AWS has drawn much less public and political attention than Amazon’s online store and legions of warehouse workers over the years, but Jassy’s unit has earned controversy of its own.

The cloud unit’s sales of Rekognition’s face recognition features to US law enforcement have drawn sharp criticism from civil rights groups and artificial intelligence researchers. In 2019, researchers Joy Buolamwini and Inioluwa Deborah Raji published evidence that Rekognition’s face analysis technology that tries to guess the gender of people in images made significantly more mistakes on darker skin tones.

In February 2020, Jassy defended AWS offering face recognition technology to law enforcement, saying he was also comfortable selling it to overseas governments. Months later, in the wake of protests after the killing of George Floyd by Minneapolis police, Amazon said it would pause sales of the technology for a year to give Congress time to regulate the technology. The company has been lobbying lawmakers with its ideas about what that regulation should look like.

Challenges for the New Boss

AWS continues to grow, although its fourth quarter growth—28 percent—fell below analysts’ expectations. For once, it was the company’s slowest growing unit, as pandemic-scarred shoppers flocked to Amazon’s ecommerce business. But it remains far larger than rivals. Google parent Alphabet broke out financial results for its cloud unit for the first time Tuesday: the unit lost $5.6 billion last year; its $13 billion in annual revenue was less than one-third Amazon’s $45 billion.

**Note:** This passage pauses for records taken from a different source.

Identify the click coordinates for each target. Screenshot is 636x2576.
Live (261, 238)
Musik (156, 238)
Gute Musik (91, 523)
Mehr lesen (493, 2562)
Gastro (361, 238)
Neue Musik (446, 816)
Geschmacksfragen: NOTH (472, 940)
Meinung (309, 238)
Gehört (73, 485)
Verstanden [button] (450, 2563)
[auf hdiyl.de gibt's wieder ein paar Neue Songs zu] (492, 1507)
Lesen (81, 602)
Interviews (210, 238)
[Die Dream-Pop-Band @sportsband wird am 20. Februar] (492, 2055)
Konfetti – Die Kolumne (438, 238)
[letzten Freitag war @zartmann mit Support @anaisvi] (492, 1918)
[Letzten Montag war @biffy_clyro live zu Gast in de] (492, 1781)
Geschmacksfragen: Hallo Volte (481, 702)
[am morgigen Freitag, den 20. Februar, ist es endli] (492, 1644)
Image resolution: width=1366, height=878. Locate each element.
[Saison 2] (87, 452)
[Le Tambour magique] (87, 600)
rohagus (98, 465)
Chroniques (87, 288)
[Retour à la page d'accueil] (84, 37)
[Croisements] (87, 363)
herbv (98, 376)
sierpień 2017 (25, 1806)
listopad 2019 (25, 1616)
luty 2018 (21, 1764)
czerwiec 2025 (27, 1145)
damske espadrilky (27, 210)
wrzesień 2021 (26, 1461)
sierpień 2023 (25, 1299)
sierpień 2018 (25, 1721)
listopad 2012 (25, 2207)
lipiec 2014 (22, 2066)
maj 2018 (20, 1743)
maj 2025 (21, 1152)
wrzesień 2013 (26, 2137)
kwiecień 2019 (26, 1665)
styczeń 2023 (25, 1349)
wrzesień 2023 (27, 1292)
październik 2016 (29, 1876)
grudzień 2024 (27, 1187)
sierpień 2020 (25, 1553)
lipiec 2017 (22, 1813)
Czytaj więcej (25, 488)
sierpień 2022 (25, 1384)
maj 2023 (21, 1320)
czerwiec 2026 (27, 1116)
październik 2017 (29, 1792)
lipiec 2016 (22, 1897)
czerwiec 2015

Amazon can’t keep leapfrogging everyone forever. Plummer notes that Google now offers some cloud services that AWS does not. One allows customers to “carry their work with them, go from cloud to cloud service,” Plummer says. If you’re Jassy, you’re exploring this, he adds.

Jassy’s leadership of AWS has also seen Amazon’s cloud become a mainstay of US government cloud contracts, and he is likely to keep pushing for more. A big early government win was a CIA contract for $600 million in 2013; government deals have become more important to AWS since. In December, the company renewed its legal battle to undo a Pentagon decision to award a cloud contract called JEDI, potentially worth $10 billion, to Microsoft. Jassy is a member of the National Security Commission on Artificial Intelligence, which advises Congress, and has recommended that the Pentagon work more with the tech industry.

Amazon's scale and market clout, particularly in retail, has some lawmakers calling for antitrust action against the company. Facing down accusations of anticompetitive behavior could be one of Jassy’s main challenges in the next few years. He’ll also face the business challenge of sustaining growth.

Generally speaking, Jassy’s transition into the CEO role signals that AWS is going to become even more important than it already is. “They got into AI. They dabbled in quantum computing. They’re getting into space,” Plummer says. “I think it’s a good time to be AWS, but it’s also time to have someone running it who really has a head for how the world is changing around them.”